Copy the rows exactly, beginning with the line that contains "Given: Select the S saturation radio button" and continuing through the line that contains "Looking at the". Leave the pictures out of the answer.
— Begin RECORD EXTRACTS —
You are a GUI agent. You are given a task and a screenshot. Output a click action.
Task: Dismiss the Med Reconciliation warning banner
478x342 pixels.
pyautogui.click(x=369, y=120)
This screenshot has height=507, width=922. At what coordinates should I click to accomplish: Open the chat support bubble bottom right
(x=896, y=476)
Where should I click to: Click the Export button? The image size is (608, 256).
— End RECORD EXTRACTS —
— Begin RECORD EXTRACTS —
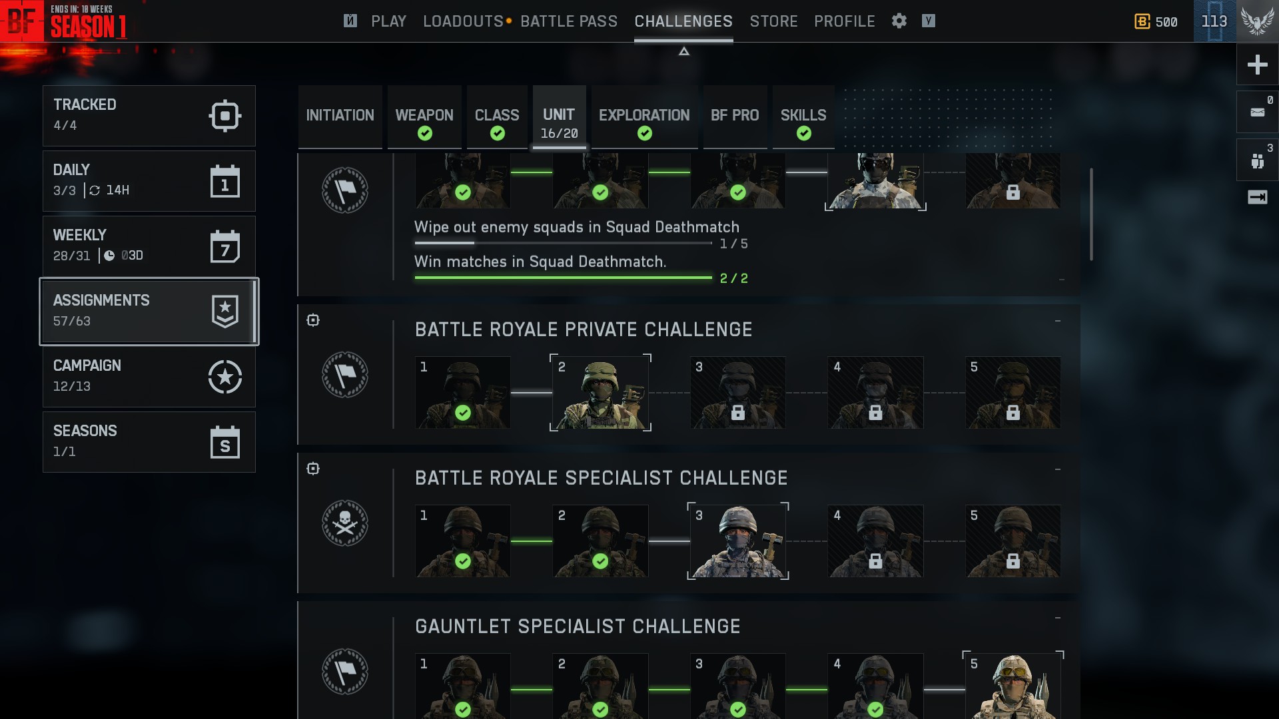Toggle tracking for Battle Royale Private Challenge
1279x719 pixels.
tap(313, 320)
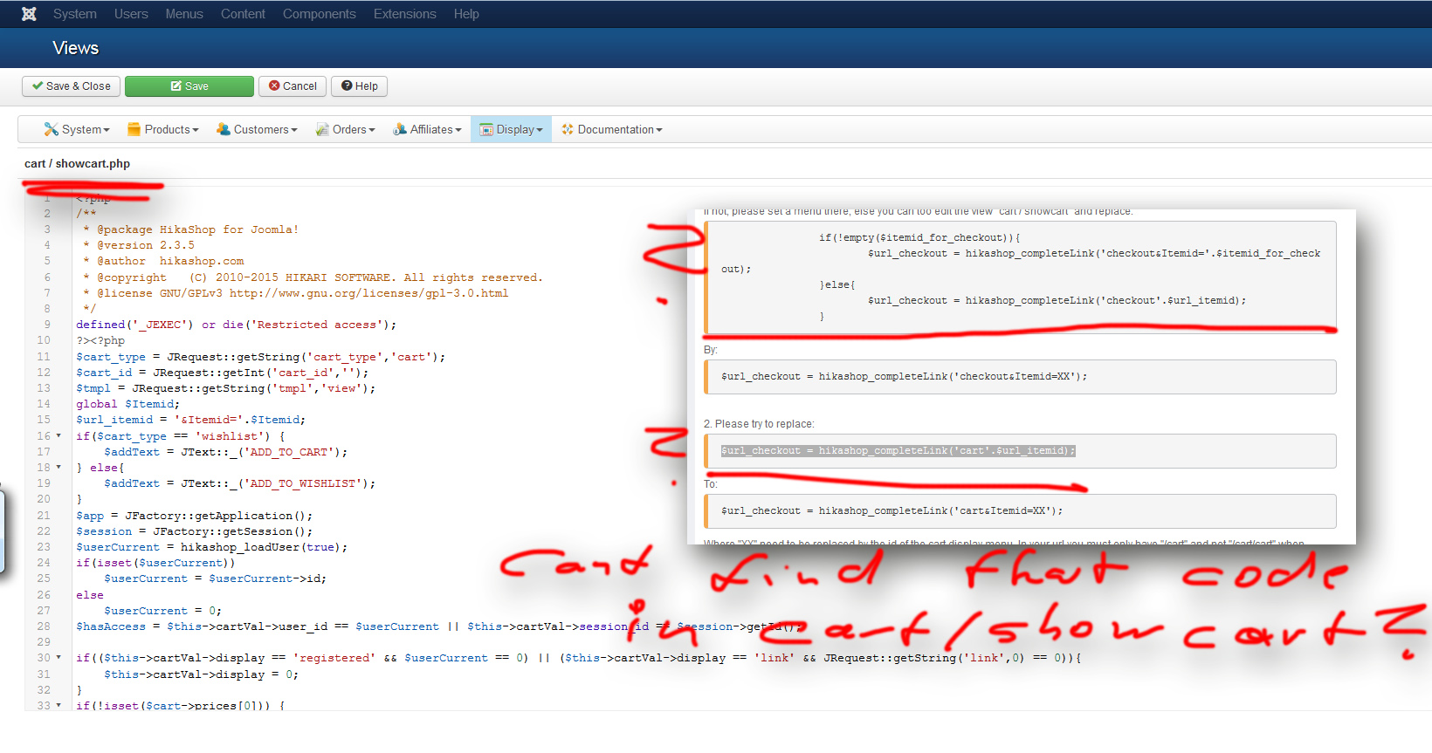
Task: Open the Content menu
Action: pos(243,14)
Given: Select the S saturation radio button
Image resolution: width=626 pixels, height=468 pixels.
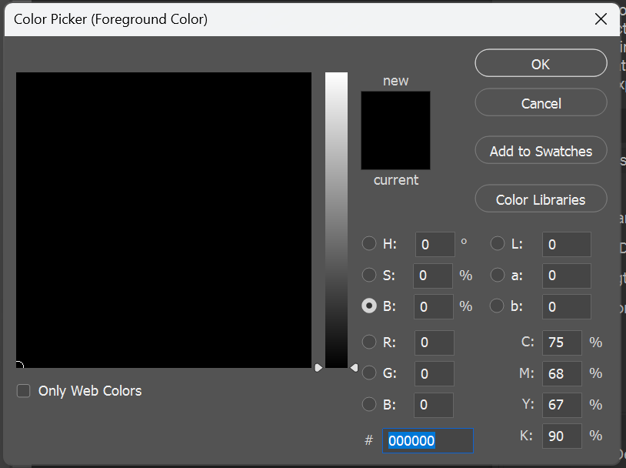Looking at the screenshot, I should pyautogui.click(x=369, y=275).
— End RECORD EXTRACTS —
:: RESPONSE FOR THIS EXERCISE ::
Given: Select the S saturation radio button
Image resolution: width=626 pixels, height=468 pixels.
Looking at the screenshot, I should pyautogui.click(x=369, y=275).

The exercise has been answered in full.